▶ [What is expected]:
What is needed is a verbatim copy of all the records.

[Stored data entries]
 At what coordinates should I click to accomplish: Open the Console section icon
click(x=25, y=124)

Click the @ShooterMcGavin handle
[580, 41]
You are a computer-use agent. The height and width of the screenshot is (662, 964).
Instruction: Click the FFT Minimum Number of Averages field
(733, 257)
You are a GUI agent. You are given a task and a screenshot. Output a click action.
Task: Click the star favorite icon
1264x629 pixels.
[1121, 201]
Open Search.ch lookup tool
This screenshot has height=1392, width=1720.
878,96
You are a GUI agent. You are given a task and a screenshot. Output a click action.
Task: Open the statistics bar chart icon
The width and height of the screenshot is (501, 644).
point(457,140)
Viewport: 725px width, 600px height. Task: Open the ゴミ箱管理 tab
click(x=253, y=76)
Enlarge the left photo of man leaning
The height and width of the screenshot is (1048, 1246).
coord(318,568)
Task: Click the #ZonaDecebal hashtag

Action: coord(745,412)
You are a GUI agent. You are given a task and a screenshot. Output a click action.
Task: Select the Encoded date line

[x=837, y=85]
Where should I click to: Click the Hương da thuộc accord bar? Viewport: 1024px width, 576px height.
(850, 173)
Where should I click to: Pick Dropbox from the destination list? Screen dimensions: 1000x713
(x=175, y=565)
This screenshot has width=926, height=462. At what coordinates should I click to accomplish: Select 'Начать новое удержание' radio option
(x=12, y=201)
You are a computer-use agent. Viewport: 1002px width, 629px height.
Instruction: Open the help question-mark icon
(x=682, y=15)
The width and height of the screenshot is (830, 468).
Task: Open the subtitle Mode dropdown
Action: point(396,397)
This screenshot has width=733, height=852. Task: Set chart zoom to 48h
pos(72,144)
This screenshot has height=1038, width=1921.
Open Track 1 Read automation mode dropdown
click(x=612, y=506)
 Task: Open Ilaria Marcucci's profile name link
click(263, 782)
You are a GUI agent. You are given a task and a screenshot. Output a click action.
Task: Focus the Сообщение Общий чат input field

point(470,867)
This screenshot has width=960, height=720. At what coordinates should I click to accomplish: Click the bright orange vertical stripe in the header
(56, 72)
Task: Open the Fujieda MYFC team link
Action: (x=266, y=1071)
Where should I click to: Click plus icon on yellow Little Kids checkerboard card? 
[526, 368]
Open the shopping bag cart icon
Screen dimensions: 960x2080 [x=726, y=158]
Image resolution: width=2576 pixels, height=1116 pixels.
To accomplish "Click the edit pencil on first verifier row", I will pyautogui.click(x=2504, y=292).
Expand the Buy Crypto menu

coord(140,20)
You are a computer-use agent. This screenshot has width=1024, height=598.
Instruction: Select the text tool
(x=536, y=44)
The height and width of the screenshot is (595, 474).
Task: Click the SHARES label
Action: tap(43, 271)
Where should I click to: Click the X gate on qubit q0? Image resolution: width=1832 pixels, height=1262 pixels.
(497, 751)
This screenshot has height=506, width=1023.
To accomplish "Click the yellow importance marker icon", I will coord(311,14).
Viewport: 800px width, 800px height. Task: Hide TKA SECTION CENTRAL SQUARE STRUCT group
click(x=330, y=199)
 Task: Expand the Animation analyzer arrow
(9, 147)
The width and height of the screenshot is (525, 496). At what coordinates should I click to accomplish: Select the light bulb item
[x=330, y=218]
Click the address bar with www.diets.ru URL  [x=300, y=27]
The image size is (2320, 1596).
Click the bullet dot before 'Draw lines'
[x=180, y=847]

▶ [Response to this task]:
 At what coordinates should I click to accomplish: Open the Console section icon
click(x=25, y=124)

Click the @ShooterMcGavin handle
[580, 41]
You are a computer-use agent. The height and width of the screenshot is (662, 964).
Instruction: Click the FFT Minimum Number of Averages field
(733, 257)
You are a GUI agent. You are given a task and a screenshot. Output a click action.
Task: Click the star favorite icon
1264x629 pixels.
[1121, 201]
Open Search.ch lookup tool
This screenshot has height=1392, width=1720.
878,96
You are a GUI agent. You are given a task and a screenshot. Output a click action.
Task: Open the statistics bar chart icon
The width and height of the screenshot is (501, 644).
point(457,140)
Viewport: 725px width, 600px height. Task: Open the ゴミ箱管理 tab
click(x=253, y=76)
Enlarge the left photo of man leaning
The height and width of the screenshot is (1048, 1246).
coord(318,568)
Task: Click the #ZonaDecebal hashtag

Action: coord(745,412)
You are a GUI agent. You are given a task and a screenshot. Output a click action.
Task: Select the Encoded date line

[x=837, y=85]
Where should I click to: Click the Hương da thuộc accord bar? Viewport: 1024px width, 576px height.
(850, 173)
Where should I click to: Pick Dropbox from the destination list? Screen dimensions: 1000x713
(x=175, y=565)
This screenshot has width=926, height=462. At what coordinates should I click to accomplish: Select 'Начать новое удержание' radio option
(x=12, y=201)
You are a computer-use agent. Viewport: 1002px width, 629px height.
Instruction: Open the help question-mark icon
(x=682, y=15)
The width and height of the screenshot is (830, 468).
Task: Open the subtitle Mode dropdown
Action: point(396,397)
This screenshot has width=733, height=852. Task: Set chart zoom to 48h
pos(72,144)
This screenshot has height=1038, width=1921.
Open Track 1 Read automation mode dropdown
click(x=612, y=506)
 Task: Open Ilaria Marcucci's profile name link
click(263, 782)
You are a GUI agent. You are given a task and a screenshot. Output a click action.
Task: Focus the Сообщение Общий чат input field

point(470,867)
This screenshot has width=960, height=720. At what coordinates should I click to accomplish: Click the bright orange vertical stripe in the header
(56, 72)
Task: Open the Fujieda MYFC team link
Action: (x=266, y=1071)
Where should I click to: Click plus icon on yellow Little Kids checkerboard card? 
[526, 368]
Open the shopping bag cart icon
Screen dimensions: 960x2080 [x=726, y=158]
Image resolution: width=2576 pixels, height=1116 pixels.
To accomplish "Click the edit pencil on first verifier row", I will pyautogui.click(x=2504, y=292).
Expand the Buy Crypto menu

coord(140,20)
You are a computer-use agent. This screenshot has width=1024, height=598.
Instruction: Select the text tool
(x=536, y=44)
The height and width of the screenshot is (595, 474).
Task: Click the SHARES label
Action: tap(43, 271)
Where should I click to: Click the X gate on qubit q0? Image resolution: width=1832 pixels, height=1262 pixels.
(497, 751)
This screenshot has height=506, width=1023.
To accomplish "Click the yellow importance marker icon", I will coord(311,14).
Viewport: 800px width, 800px height. Task: Hide TKA SECTION CENTRAL SQUARE STRUCT group
click(x=330, y=199)
 Task: Expand the Animation analyzer arrow
(9, 147)
The width and height of the screenshot is (525, 496). At what coordinates should I click to accomplish: Select the light bulb item
[x=330, y=218]
Click the address bar with www.diets.ru URL  [x=300, y=27]
The image size is (2320, 1596).
Click the bullet dot before 'Draw lines'
[x=180, y=847]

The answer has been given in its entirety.